- _What the task requires_:
Make an exact transcript of the lines in the data below, starting with the one containing "Subscribe (244, 28)" and going on through the one containing "Compostagem (74, 57)", with both included and the pictures left out.

[[ Records shown, beginning ]]

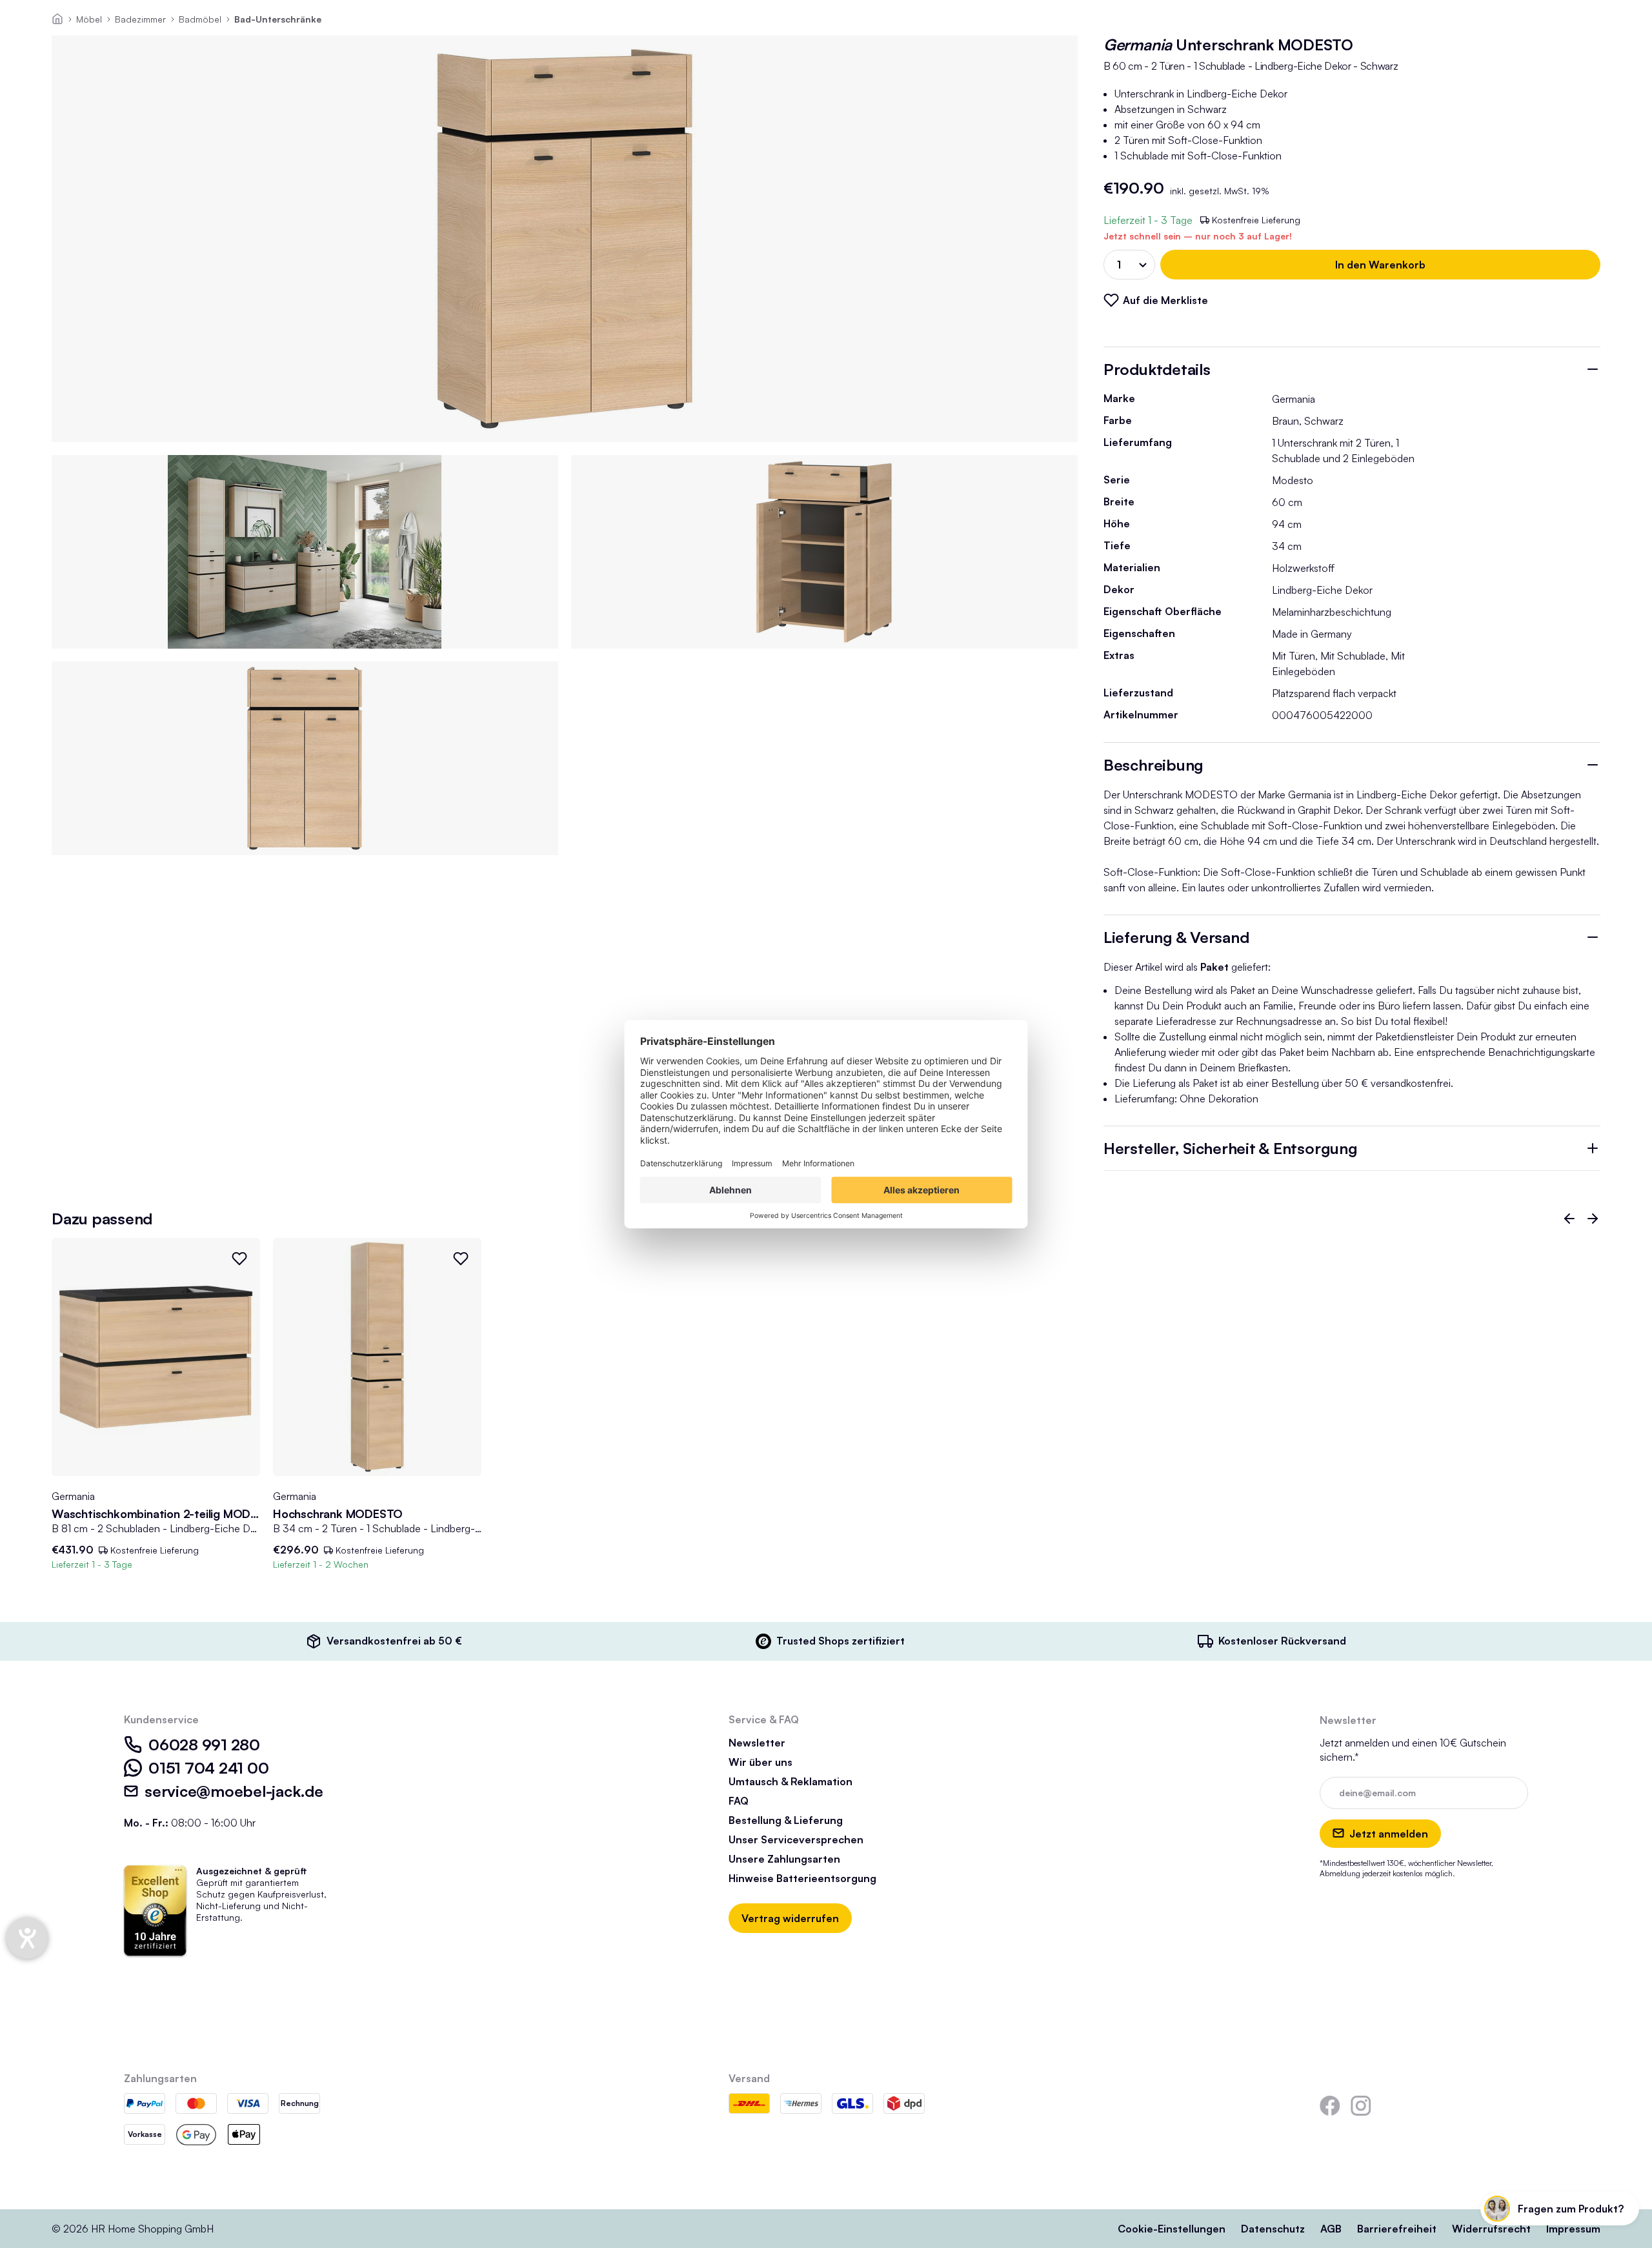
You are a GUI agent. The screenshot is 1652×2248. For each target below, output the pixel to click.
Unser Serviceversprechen (796, 1839)
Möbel (89, 19)
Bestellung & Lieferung (786, 1820)
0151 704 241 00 (208, 1768)
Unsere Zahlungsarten (784, 1858)
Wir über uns (760, 1762)
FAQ (739, 1800)
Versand (749, 2078)
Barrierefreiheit (1396, 2228)
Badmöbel (200, 19)
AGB (1331, 2228)
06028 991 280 (204, 1745)
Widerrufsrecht (1491, 2228)
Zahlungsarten (160, 2078)
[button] (1569, 1218)
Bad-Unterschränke (277, 19)
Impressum (1573, 2228)
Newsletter (757, 1742)
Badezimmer (140, 19)
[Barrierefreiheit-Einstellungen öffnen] (27, 1938)
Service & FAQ (764, 1719)
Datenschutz (1273, 2228)
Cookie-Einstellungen (1171, 2228)
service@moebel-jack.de (234, 1791)
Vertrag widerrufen (790, 1918)
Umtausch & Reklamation (790, 1781)
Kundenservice (161, 1719)
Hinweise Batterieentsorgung (802, 1878)
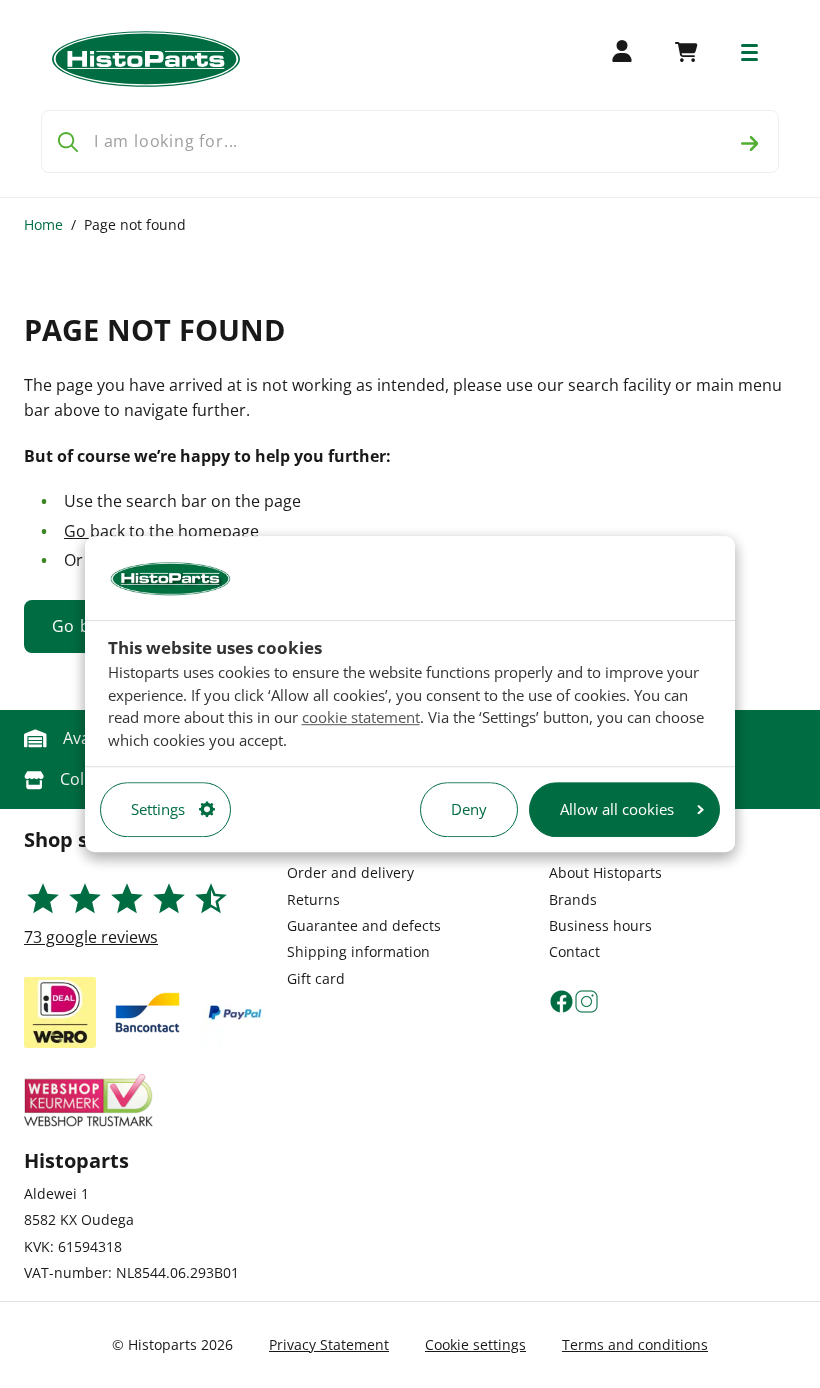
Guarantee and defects (364, 925)
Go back (94, 531)
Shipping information (358, 951)
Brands (573, 899)
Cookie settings (475, 1344)
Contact (574, 951)
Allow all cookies (617, 809)
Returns (313, 899)
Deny (469, 809)
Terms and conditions (635, 1344)
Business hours (600, 925)
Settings (158, 809)
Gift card (316, 978)
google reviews (91, 937)
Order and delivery (350, 872)
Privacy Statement (329, 1344)
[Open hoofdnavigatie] (749, 52)
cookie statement (361, 717)
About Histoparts (605, 872)
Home (43, 224)
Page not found (135, 224)
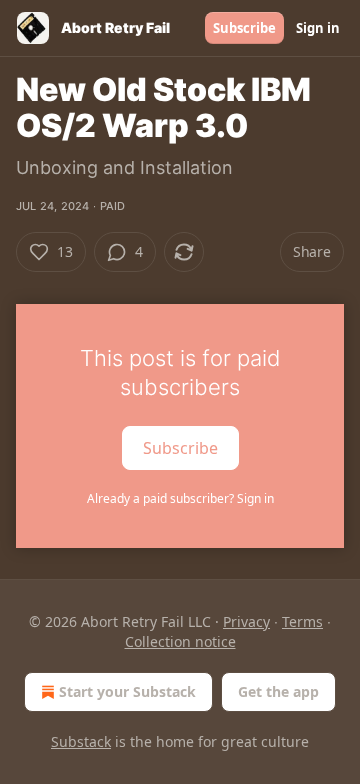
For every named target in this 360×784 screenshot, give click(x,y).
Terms (302, 621)
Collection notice (180, 641)
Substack (81, 741)
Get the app (278, 691)
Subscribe (244, 28)
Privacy (246, 621)
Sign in (318, 28)
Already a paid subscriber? (180, 498)
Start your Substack (127, 691)
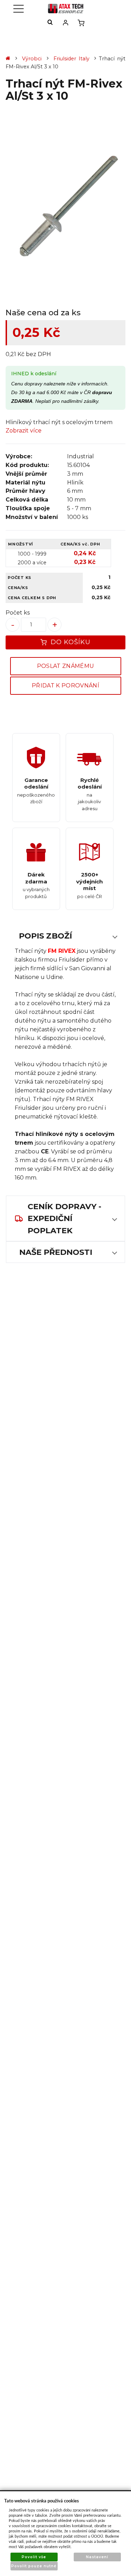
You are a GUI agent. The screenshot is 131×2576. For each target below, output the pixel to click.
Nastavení (97, 2557)
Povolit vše (34, 2557)
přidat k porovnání (65, 685)
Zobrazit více (24, 430)
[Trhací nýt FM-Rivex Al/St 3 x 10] (65, 206)
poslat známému (65, 666)
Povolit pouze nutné (34, 2566)
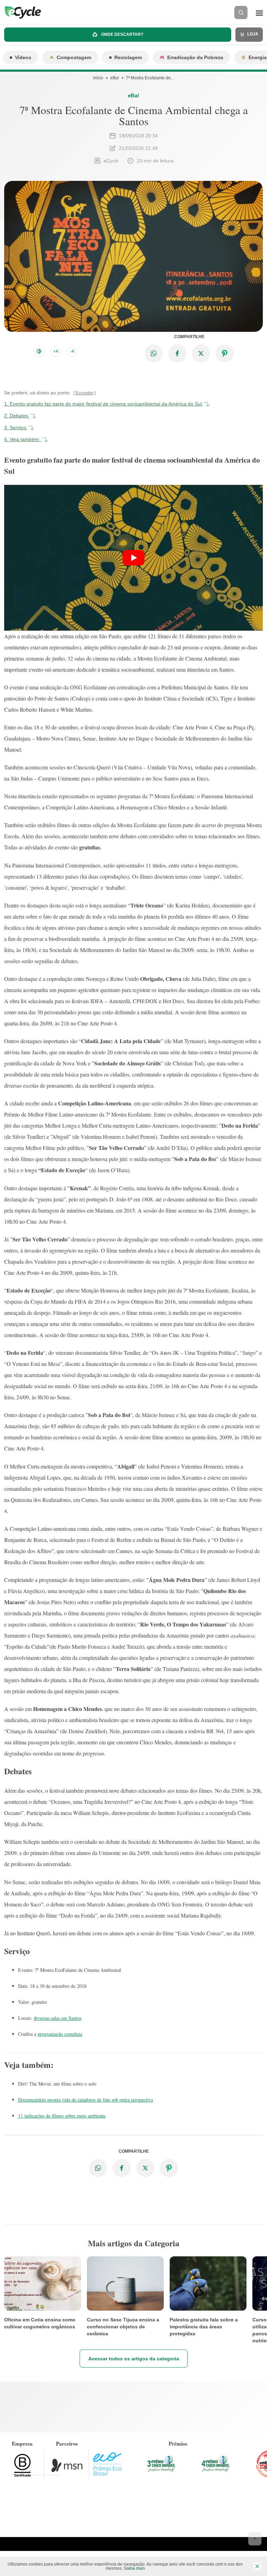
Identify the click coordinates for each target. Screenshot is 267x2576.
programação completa (60, 2034)
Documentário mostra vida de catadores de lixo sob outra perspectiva (85, 2099)
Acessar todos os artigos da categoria (133, 2358)
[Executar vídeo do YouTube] (133, 557)
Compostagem (74, 57)
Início (98, 78)
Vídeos (23, 57)
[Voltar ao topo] (254, 2538)
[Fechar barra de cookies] (257, 2566)
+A (55, 351)
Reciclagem (128, 57)
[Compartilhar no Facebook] (177, 353)
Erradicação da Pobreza (195, 57)
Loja (252, 34)
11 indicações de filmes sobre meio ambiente (62, 2115)
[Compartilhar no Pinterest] (225, 353)
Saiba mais (134, 2568)
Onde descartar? (121, 34)
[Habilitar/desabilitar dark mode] (38, 351)
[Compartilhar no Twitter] (201, 353)
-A (72, 351)
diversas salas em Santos (57, 2018)
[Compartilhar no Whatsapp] (154, 353)
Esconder (84, 393)
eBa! (114, 78)
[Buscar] (241, 12)
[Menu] (259, 12)
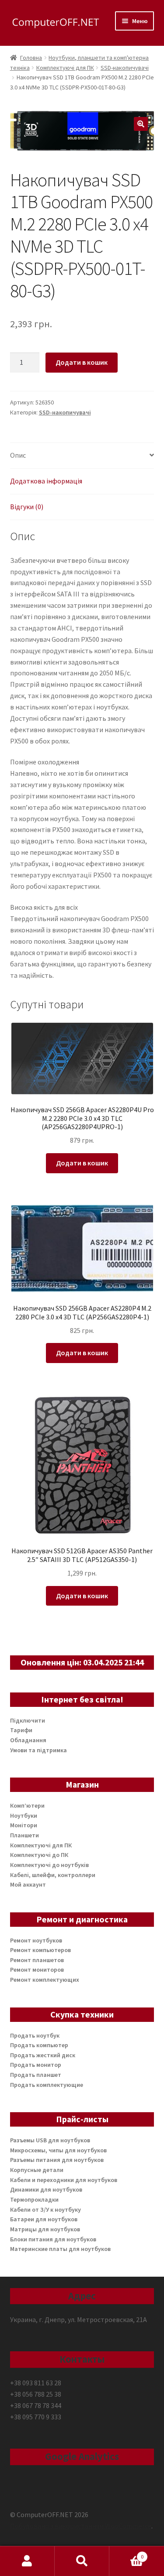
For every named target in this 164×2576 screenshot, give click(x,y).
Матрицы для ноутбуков (45, 2229)
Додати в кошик (82, 362)
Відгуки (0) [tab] (26, 506)
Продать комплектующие (46, 2085)
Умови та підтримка (38, 1750)
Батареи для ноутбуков (43, 2219)
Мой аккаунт (28, 1884)
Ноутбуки (23, 1815)
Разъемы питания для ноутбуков (57, 2160)
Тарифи (21, 1730)
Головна (31, 58)
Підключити (27, 1720)
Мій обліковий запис (27, 2561)
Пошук (82, 2561)
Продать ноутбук (34, 2035)
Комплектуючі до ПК (39, 1855)
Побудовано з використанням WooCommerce (80, 2525)
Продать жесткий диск (42, 2055)
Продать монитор (35, 2065)
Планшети (24, 1835)
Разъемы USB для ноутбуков (50, 2140)
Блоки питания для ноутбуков (53, 2239)
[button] (141, 124)
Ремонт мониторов (37, 1969)
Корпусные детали (36, 2170)
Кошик (126, 2553)
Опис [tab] (18, 455)
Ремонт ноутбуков (36, 1940)
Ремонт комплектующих (44, 1979)
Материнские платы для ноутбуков (60, 2249)
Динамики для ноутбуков (46, 2189)
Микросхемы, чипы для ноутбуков (58, 2150)
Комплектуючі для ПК (65, 68)
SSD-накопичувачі (125, 68)
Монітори (23, 1825)
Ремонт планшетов (37, 1960)
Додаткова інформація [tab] (46, 480)
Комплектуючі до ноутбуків (49, 1865)
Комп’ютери (27, 1805)
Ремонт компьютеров (40, 1950)
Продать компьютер (39, 2045)
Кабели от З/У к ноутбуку (45, 2209)
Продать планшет (35, 2075)
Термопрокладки (34, 2199)
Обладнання (28, 1740)
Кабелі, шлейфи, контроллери (52, 1875)
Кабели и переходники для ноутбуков (63, 2180)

[[ Records shown, end ]]

- _Exercise answer_:
Subscribe (244, 28)
Privacy (246, 621)
Sign in (318, 28)
Already a paid subscriber? (180, 498)
Start your Substack (127, 691)
You are a GUI agent. The screenshot is 131×2576. For each target below, output the pixel to click.
Nastavení (97, 2557)
Povolit vše (34, 2557)
přidat k porovnání (65, 685)
Zobrazit více (24, 430)
[Trhací nýt FM-Rivex Al/St 3 x 10] (65, 206)
poslat známému (65, 666)
Povolit pouze nutné (34, 2566)
Identify the click coordinates for each target. Screenshot is 267x2576.
programação completa (60, 2034)
Documentário mostra vida de catadores de lixo sob outra perspectiva (85, 2099)
Acessar todos os artigos da categoria (133, 2358)
[Executar vídeo do YouTube] (133, 557)
Compostagem (74, 57)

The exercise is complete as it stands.